The more general version of this is probably sops[1].
(A general problem with these kinds of “wrap GPG” tools is that you end up with “mystery meat” encryption/signatures: your tool’s security margin is at the mercy of GPG’s opaque and historically not very good defaults.)
This is 13 lines of Bash plus GPG which is available ~everywhere and a pretty lowish level Linux dependency. SOPS is +20KLOC of Go with support for cloud KMS etc etc. I think you got your mystery meat analogy backwards.
The mystery meat in question is GPG, not sops or this.
(I also wouldn’t call GPG a low level dependency.)

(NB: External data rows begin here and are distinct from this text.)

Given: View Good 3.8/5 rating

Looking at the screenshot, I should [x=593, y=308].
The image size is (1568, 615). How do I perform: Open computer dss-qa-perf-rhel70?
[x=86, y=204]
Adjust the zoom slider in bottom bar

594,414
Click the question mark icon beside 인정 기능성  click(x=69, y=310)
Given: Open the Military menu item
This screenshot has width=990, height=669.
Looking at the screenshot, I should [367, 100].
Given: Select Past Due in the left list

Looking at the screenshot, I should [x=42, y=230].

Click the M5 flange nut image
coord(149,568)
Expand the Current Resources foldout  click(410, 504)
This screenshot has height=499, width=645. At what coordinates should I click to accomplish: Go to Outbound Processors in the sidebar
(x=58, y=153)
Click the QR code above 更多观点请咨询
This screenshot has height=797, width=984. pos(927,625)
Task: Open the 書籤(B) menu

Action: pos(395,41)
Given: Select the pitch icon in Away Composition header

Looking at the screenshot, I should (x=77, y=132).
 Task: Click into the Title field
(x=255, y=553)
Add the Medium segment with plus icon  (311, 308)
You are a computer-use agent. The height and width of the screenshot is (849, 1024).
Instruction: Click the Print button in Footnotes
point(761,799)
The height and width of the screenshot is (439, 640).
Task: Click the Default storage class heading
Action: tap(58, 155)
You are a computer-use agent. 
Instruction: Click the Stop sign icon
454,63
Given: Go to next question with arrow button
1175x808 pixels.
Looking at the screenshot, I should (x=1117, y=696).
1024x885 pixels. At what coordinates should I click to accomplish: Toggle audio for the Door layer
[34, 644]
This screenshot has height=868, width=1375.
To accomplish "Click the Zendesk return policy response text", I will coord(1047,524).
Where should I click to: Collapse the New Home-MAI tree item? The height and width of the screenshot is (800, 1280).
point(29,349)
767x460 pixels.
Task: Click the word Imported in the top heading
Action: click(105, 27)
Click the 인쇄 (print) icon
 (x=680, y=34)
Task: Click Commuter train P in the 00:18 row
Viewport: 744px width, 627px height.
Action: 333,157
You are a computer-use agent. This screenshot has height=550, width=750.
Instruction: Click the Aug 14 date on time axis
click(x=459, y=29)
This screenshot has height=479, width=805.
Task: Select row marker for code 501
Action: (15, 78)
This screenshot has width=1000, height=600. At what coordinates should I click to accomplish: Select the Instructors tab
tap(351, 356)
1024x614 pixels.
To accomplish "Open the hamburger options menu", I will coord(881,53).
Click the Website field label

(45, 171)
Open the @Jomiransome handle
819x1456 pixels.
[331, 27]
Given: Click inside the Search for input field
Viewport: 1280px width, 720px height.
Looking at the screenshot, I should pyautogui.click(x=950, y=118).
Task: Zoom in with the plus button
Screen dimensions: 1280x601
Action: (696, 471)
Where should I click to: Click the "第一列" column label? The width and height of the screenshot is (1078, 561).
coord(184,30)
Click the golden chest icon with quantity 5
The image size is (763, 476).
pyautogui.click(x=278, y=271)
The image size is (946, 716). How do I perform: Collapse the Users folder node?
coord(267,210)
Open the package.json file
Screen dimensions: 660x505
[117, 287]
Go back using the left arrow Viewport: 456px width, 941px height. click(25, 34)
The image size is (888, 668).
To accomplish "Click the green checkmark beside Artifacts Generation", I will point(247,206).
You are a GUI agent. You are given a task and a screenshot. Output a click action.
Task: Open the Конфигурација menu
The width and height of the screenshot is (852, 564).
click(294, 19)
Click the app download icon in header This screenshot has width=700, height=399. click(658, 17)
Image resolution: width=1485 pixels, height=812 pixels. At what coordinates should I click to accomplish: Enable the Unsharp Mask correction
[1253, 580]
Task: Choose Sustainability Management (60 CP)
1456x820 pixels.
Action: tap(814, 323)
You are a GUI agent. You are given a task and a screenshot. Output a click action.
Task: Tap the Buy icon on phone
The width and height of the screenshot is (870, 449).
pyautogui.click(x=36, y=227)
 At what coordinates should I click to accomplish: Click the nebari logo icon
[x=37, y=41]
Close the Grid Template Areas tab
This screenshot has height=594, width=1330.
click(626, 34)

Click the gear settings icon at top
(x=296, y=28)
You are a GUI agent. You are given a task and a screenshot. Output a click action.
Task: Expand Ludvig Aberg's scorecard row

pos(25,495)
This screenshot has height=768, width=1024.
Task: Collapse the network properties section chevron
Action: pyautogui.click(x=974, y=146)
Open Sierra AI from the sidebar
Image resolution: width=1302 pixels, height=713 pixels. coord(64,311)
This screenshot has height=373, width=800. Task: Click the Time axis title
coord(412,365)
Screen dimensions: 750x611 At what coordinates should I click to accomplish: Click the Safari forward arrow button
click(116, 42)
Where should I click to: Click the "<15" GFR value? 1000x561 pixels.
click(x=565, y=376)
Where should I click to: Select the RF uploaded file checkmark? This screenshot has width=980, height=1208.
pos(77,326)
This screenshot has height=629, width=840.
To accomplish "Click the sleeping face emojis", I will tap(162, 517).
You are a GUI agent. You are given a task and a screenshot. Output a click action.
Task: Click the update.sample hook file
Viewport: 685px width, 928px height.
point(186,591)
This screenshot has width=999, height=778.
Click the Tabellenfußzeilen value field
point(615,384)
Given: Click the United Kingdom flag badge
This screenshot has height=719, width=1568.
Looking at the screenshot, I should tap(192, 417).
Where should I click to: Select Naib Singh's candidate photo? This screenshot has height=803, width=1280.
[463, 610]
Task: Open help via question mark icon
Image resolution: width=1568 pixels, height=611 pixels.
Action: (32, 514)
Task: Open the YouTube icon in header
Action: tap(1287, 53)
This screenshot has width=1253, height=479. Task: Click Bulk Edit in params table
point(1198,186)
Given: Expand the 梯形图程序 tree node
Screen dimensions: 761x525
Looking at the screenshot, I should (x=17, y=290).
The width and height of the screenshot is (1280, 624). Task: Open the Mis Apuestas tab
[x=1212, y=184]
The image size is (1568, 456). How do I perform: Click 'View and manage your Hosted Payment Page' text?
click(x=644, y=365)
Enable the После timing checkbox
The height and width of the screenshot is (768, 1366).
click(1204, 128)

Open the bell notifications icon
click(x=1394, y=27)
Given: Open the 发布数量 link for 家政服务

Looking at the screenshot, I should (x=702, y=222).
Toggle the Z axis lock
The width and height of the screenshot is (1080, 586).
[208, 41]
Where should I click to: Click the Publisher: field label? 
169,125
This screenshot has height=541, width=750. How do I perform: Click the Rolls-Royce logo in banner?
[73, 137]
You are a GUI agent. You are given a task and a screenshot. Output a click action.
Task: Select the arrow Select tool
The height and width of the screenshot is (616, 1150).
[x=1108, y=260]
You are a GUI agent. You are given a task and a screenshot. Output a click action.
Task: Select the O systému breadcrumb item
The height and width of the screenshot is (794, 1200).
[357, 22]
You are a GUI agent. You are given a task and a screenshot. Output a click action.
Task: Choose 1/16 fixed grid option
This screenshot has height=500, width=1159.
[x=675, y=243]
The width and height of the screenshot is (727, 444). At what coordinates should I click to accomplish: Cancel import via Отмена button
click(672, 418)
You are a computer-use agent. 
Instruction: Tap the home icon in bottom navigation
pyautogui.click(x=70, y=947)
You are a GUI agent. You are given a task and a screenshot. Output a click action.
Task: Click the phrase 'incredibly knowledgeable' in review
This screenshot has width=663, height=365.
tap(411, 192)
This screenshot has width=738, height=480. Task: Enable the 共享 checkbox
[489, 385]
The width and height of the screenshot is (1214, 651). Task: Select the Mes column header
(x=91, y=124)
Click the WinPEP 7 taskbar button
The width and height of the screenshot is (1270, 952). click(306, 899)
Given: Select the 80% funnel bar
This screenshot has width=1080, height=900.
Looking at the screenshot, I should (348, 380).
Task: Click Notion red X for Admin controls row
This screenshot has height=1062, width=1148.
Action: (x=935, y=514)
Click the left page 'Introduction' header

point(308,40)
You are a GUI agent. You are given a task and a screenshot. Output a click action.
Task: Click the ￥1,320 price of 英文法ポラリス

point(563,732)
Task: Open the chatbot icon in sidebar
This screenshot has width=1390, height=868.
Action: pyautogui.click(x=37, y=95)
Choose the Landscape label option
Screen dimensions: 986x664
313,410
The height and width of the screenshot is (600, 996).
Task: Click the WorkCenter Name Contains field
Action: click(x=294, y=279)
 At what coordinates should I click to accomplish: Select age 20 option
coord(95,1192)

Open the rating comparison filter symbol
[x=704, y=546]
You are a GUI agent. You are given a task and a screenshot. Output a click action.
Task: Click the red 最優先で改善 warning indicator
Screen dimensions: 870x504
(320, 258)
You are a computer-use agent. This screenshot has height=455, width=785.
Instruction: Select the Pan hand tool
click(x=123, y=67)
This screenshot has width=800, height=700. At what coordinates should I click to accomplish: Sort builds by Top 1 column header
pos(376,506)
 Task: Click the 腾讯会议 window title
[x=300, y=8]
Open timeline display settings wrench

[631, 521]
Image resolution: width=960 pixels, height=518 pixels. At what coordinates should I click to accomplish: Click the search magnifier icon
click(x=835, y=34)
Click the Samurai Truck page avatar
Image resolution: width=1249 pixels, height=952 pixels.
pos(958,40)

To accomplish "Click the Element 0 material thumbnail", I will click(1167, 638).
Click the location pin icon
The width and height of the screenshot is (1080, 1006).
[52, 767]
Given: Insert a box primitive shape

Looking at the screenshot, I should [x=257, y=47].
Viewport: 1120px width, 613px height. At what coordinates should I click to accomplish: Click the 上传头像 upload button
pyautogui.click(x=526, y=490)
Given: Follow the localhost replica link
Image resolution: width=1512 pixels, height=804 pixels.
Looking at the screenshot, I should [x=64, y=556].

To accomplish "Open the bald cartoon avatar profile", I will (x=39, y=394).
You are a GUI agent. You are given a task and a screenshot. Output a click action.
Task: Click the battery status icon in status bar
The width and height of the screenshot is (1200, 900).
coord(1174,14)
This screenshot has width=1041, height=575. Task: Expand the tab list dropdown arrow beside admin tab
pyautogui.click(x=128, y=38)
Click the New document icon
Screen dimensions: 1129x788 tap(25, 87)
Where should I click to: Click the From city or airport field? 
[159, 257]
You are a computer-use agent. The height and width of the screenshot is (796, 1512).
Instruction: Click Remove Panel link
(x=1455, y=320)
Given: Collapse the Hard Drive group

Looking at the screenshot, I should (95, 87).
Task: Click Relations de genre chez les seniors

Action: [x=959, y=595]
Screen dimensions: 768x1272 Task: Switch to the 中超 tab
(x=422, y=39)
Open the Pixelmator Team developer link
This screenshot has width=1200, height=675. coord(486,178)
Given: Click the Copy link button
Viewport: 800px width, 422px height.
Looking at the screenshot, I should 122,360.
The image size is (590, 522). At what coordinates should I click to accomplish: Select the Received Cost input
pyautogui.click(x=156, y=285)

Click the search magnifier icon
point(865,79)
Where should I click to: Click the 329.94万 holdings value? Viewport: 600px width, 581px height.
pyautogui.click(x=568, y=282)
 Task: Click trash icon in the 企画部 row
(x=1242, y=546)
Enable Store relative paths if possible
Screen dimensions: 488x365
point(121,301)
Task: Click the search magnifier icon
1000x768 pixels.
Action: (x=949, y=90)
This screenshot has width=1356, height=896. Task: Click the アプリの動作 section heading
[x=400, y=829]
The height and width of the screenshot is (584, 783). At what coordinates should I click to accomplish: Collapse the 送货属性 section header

lowish. Meaning if you run a Linux desktop env with a mild amount of software installed it's likely pulled in already.
I’ve used a Linux desktop for my entire adult life, and I’m pretty sure GPG has never been bundled directly with my environment. I used to install it directly, but I haven’t needed that in years either since everything I needed GPG for (= git) supports SSH signing instead.
So is Perl, that doesn’t make it a good argument to use it still for the same reasons.
GPG man page is long. But to be fair, GPG, which I have used for decades, has never failed me.
I didn't know about sops, thanks for sharing!
Encrypting YAML files' values may be handy for another project - will take note of it.